### Data for the task:
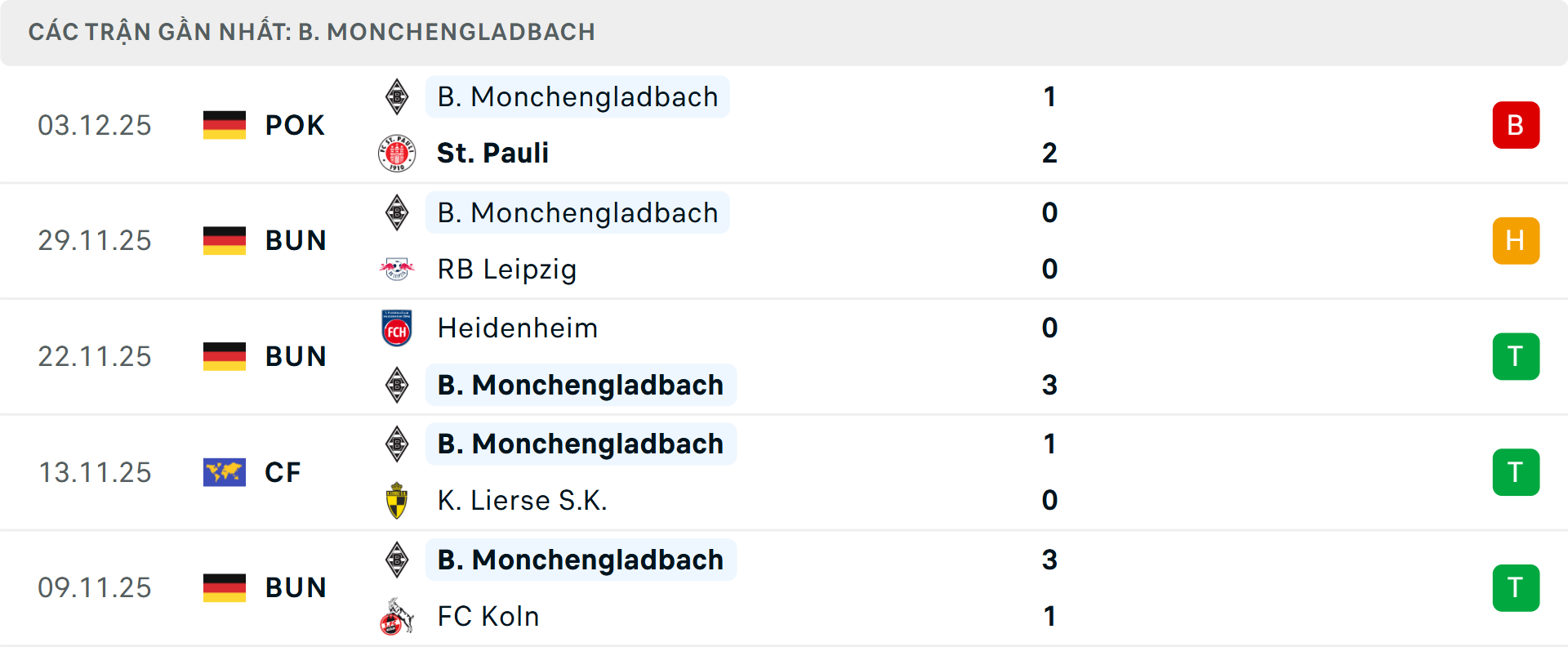Open the St. Pauli team page
This screenshot has width=1568, height=647.
pyautogui.click(x=492, y=152)
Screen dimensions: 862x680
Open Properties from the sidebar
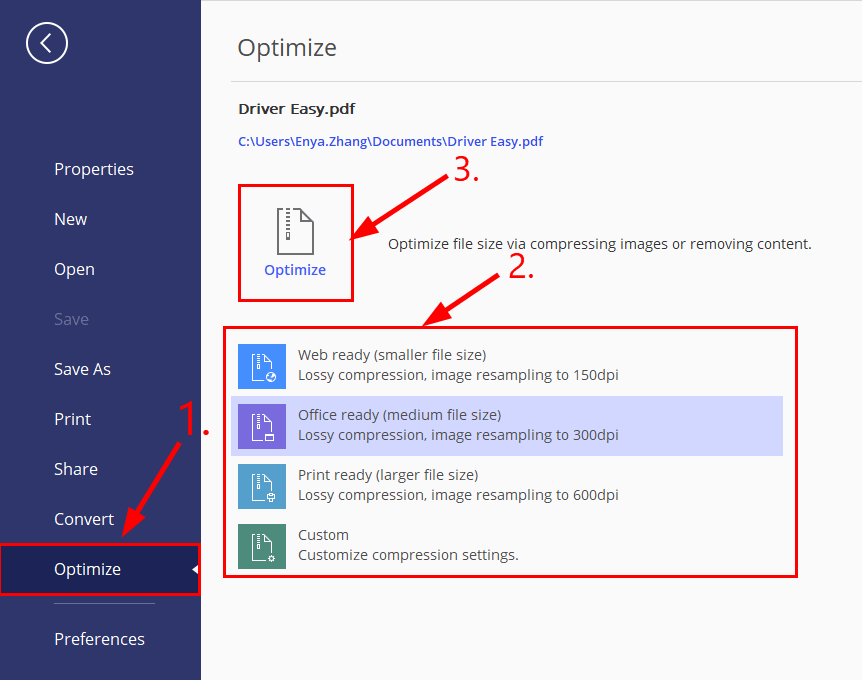(93, 169)
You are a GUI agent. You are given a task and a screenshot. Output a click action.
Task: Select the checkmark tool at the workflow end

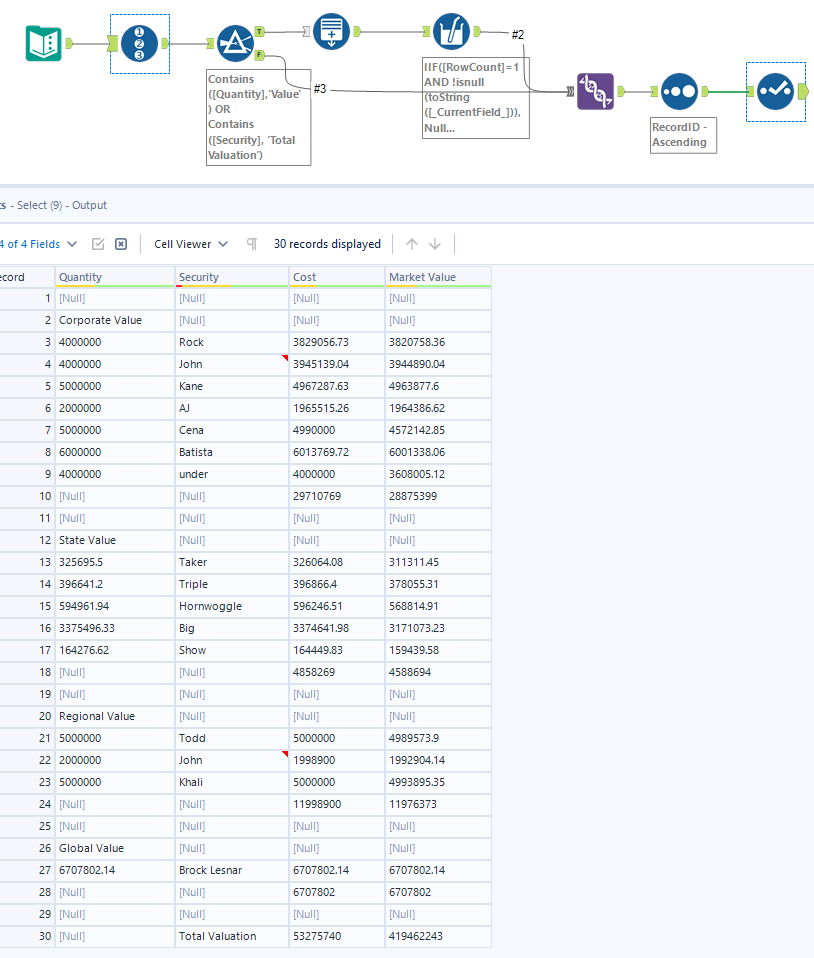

### What is being asked:
Write out, exactly as they stand, the line with "Screen dimensions: 862x680" and every line after it through the end of the entries above; omit the pictures.

### Exercise result:
Screen dimensions: 862x680
Open Properties from the sidebar
(93, 169)
You are a GUI agent. You are given a task and a screenshot. Output a click action.
Task: Select the checkmark tool at the workflow end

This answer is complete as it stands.